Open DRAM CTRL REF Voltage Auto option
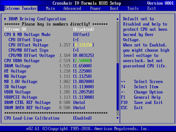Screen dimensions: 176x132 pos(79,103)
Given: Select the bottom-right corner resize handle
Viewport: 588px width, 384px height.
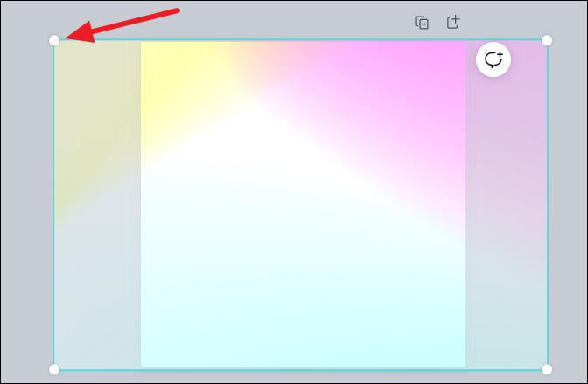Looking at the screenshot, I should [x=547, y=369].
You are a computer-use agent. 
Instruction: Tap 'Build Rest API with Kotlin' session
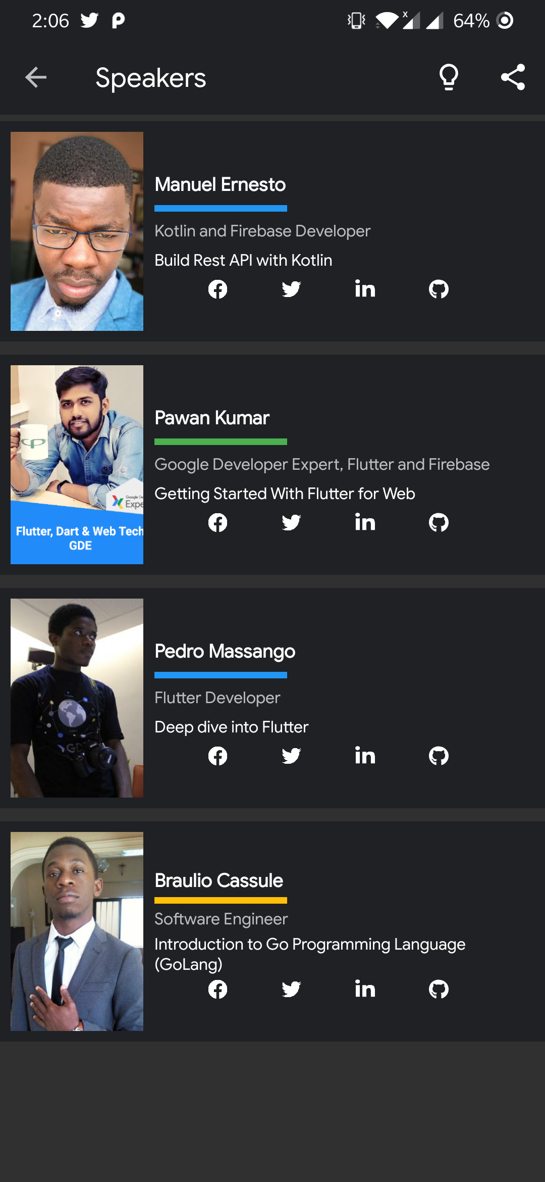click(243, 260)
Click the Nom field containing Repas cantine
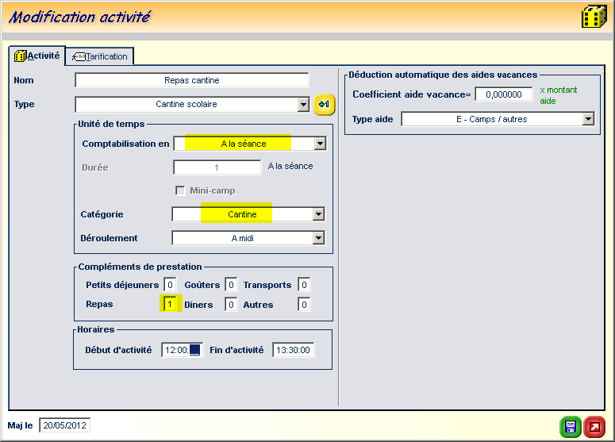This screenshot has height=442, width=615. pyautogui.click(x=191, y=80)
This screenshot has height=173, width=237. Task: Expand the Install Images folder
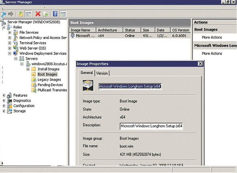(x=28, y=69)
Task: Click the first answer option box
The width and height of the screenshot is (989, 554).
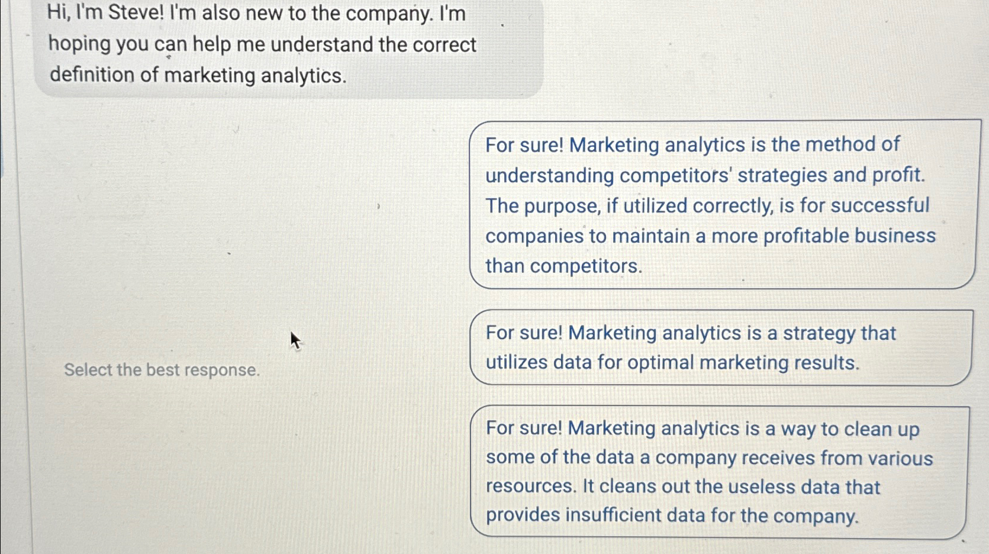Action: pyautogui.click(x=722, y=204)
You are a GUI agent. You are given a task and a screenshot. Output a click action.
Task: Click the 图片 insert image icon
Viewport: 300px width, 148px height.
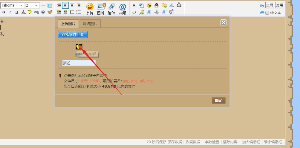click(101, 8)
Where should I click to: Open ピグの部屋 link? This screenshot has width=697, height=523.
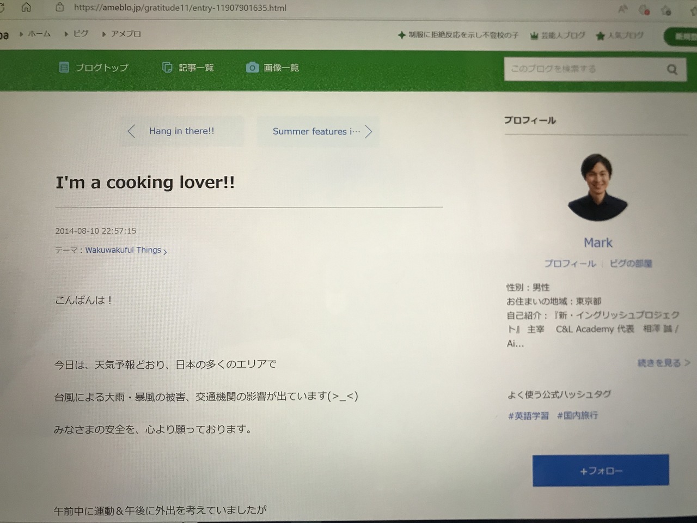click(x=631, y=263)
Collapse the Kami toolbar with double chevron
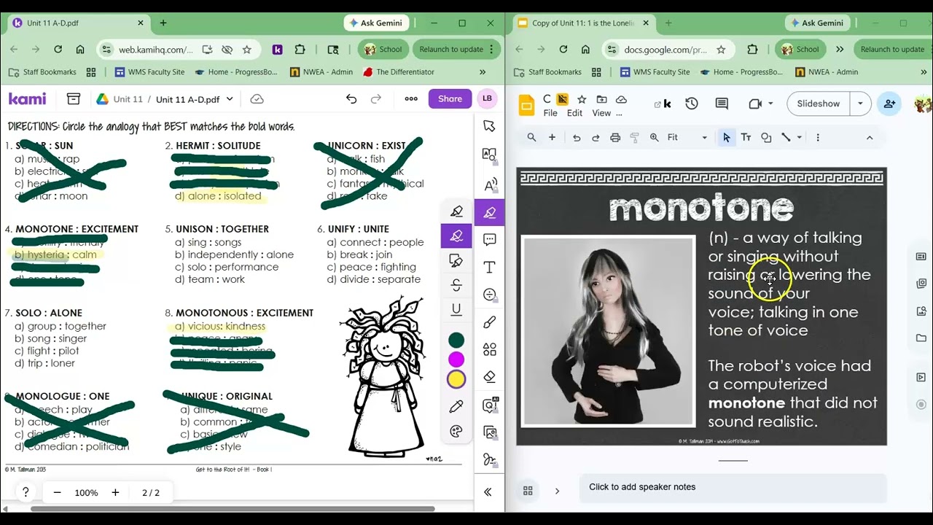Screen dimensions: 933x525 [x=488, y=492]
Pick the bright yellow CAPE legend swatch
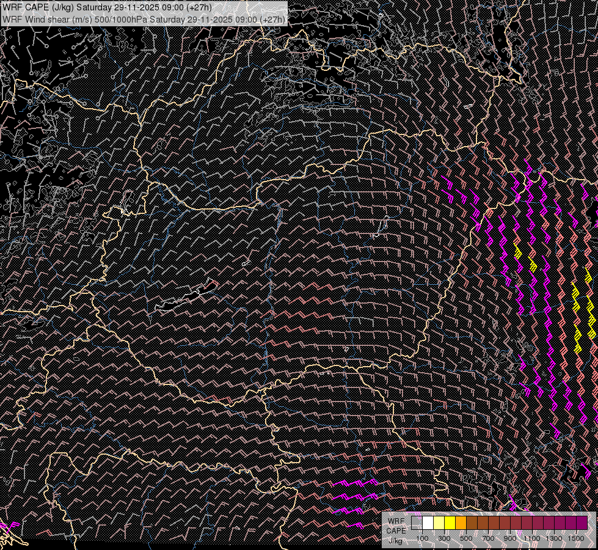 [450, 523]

---

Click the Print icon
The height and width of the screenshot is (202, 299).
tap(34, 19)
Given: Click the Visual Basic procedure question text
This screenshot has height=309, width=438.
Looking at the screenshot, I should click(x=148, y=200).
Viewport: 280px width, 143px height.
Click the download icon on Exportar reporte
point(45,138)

- [What you are asked to do] Please copy the lines above exactly, starting at the line that holds "Click the Nom field containing Repas cantine" and ending at the line that holds "Task: Click the 图片 insert image icon"; include both, but no pictures.

- [Answer to this exercise]
Click the Nom field containing Repas cantine
This screenshot has height=442, width=615. pyautogui.click(x=191, y=80)
This screenshot has height=173, width=237. Task: Expand the Install Images folder
(x=28, y=69)
Task: Click the first answer option box
The width and height of the screenshot is (989, 554).
Action: pyautogui.click(x=722, y=204)
You are a GUI agent. You are given a task and a screenshot. Output a click action.
Task: Click the 图片 insert image icon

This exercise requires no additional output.